Youze

Il était une fois

Un jeune Malien immigré à Paris. Allocations, assistanat: connaît pas. Quant au droit du travail… Le patron décide, un point c’est tout.

Voilà comment Youze s’est retrouvé à dormir en sous-sol, dans la cuisine du restaurant qui l’employait. Par chance, tout le monde apprécie son travail. Donc quand il ne peut de se faire exploiter ici, il part apprendre un autre métier là-bas: plongeur, maçon, aide-cuisinier, peintre…

Quant à moi, j’en ai fait mon modèle préféré. Parce que j’aime sa bouille, son énergie. Parce que j’aimerais que quelques-uns de mes amis RMIstes fatigués de ne rien faire puissent en prendre de la graine… Moi la première, d’ailleurs.

Quand il me traite de “Fille à papa”, je fais la gueule. Mais c’est de bonne guerre: il s’inquiète de me voir hésiter, en permanence, sur la voie à suivre. Je m’inquiète de le voir incapable de s’établir pour de bon comme il le mérite, que ce soit à Paris ou au Mali. Chacun sa galère.

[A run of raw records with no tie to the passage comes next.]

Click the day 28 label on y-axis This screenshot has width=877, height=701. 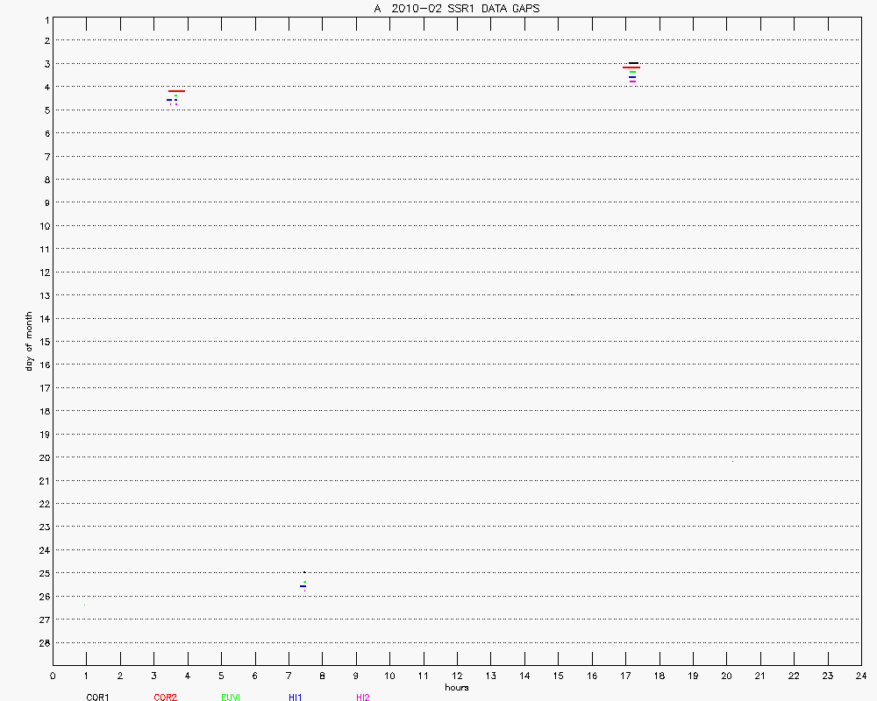pyautogui.click(x=43, y=642)
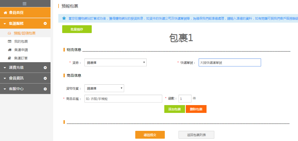
Task: Open the 貨物性質 dropdown
Action: pos(104,88)
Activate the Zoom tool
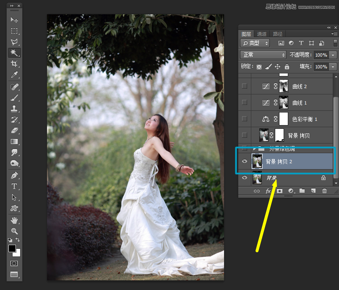 [x=14, y=231]
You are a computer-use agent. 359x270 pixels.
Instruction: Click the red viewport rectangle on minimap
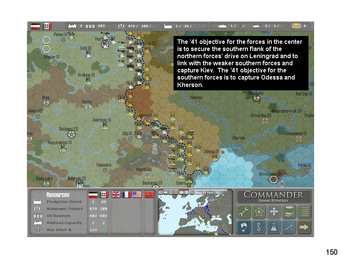pyautogui.click(x=210, y=212)
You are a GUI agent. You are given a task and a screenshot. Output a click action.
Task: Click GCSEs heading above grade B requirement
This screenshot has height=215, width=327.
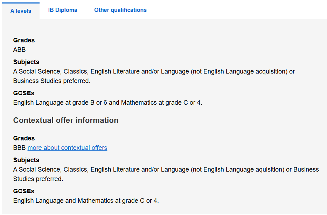tap(24, 93)
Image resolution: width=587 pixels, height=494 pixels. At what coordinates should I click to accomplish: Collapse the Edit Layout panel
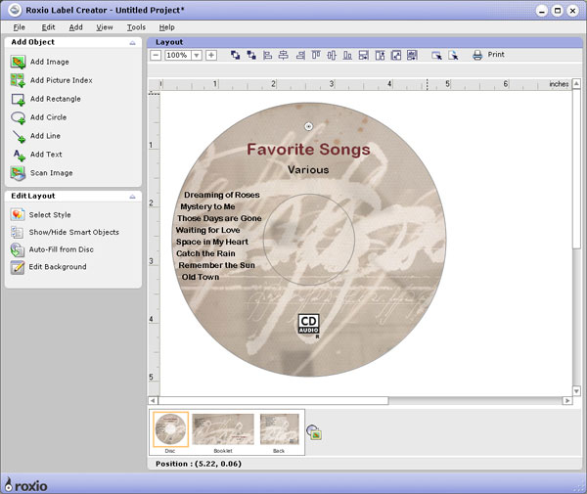coord(132,197)
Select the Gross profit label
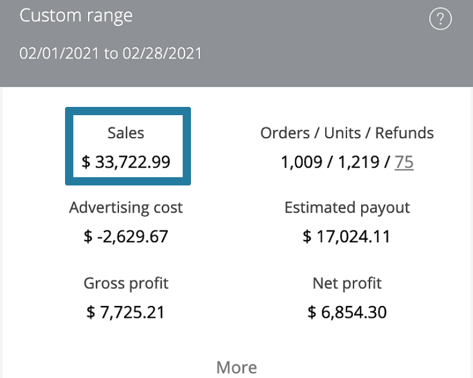The width and height of the screenshot is (473, 378). (x=126, y=284)
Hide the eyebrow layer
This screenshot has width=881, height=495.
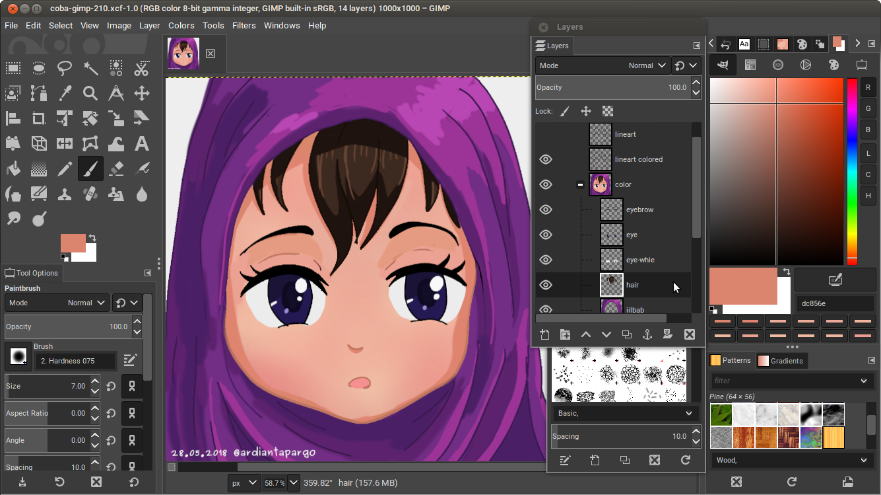[546, 209]
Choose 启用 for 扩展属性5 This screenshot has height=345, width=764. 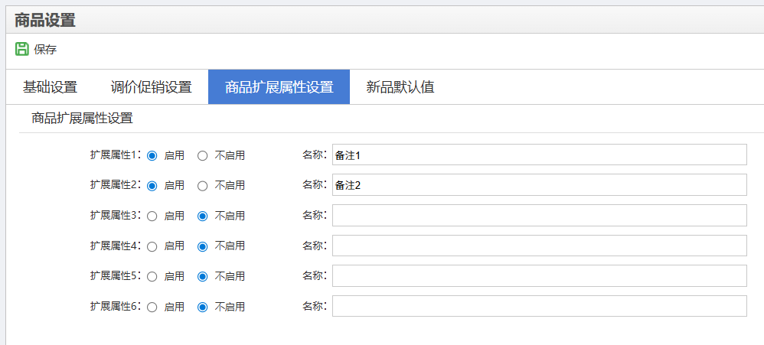click(152, 276)
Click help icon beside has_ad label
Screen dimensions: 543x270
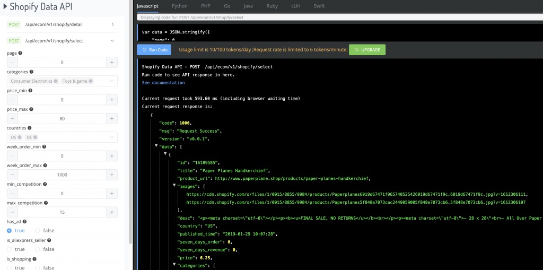(x=24, y=222)
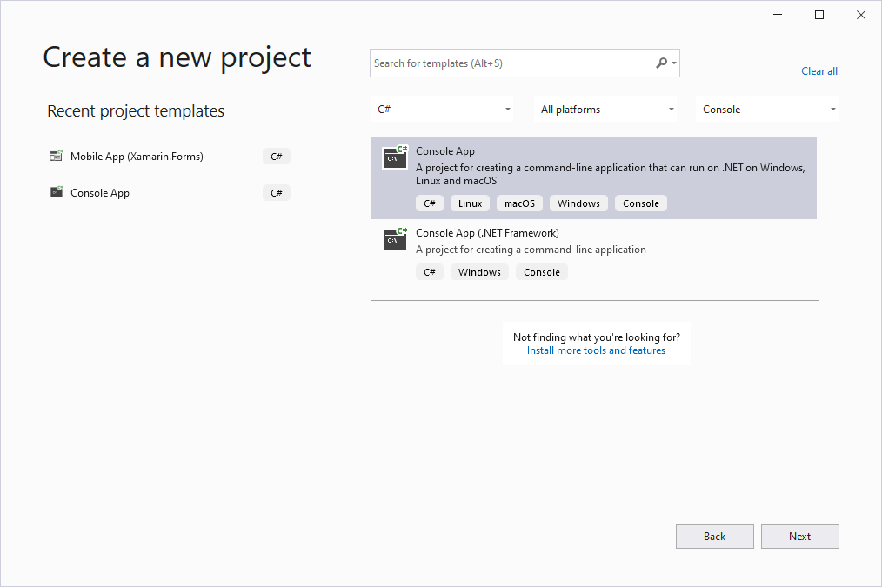882x587 pixels.
Task: Click the Linux tag on Console App
Action: 470,203
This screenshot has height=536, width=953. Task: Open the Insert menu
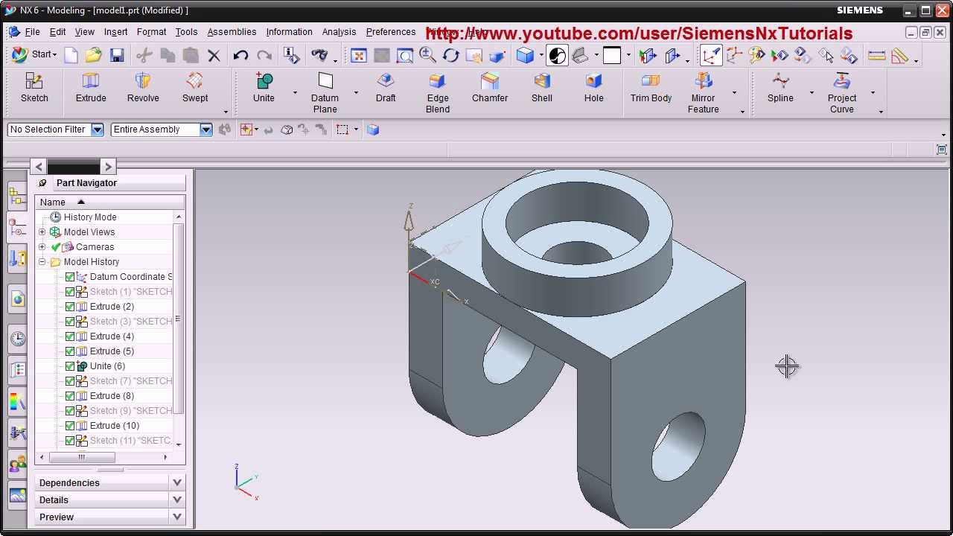[x=115, y=32]
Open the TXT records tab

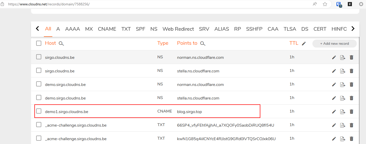tap(126, 29)
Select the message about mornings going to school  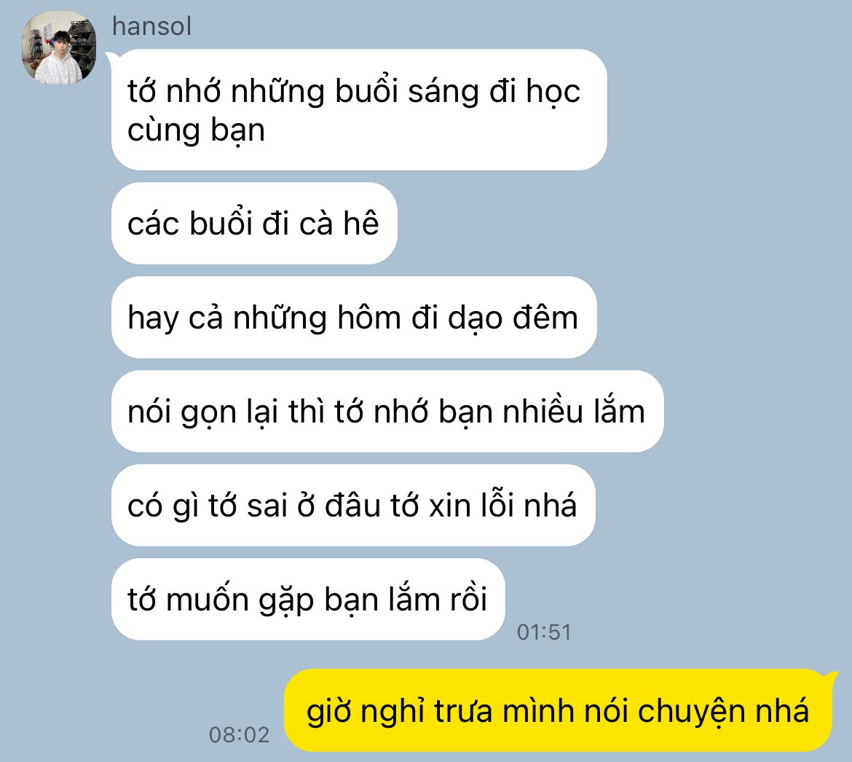pos(359,110)
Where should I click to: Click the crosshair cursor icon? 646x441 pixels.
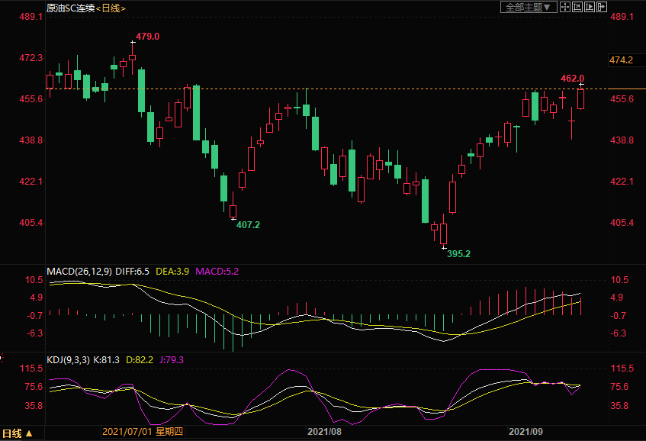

Du bruit. Des odeurs. Pas de visage

Toujours est-il que les aventures de Youze en France sont infiniment plus concrètes que les grands discours du gouvernement sur “l’immigration choisie”. Personne n’a demandé à Youze de venir en France: c’est parce qu’il l’a décidé seul, sans rien demander à personne, qu’il fait aujourd’hui le bonheur de ceux qui l’emploient.

Même la France m’aime

Les grands patrons du BTP, de la restauration, le savent bien. Mais ils évitent de le dire tout haut: un immigré motivé, c’est bon pour les affaires. Un immigré clandestin, ça coûte moins cher et ça n’a jamais le mauvais goût de réclamer son dû.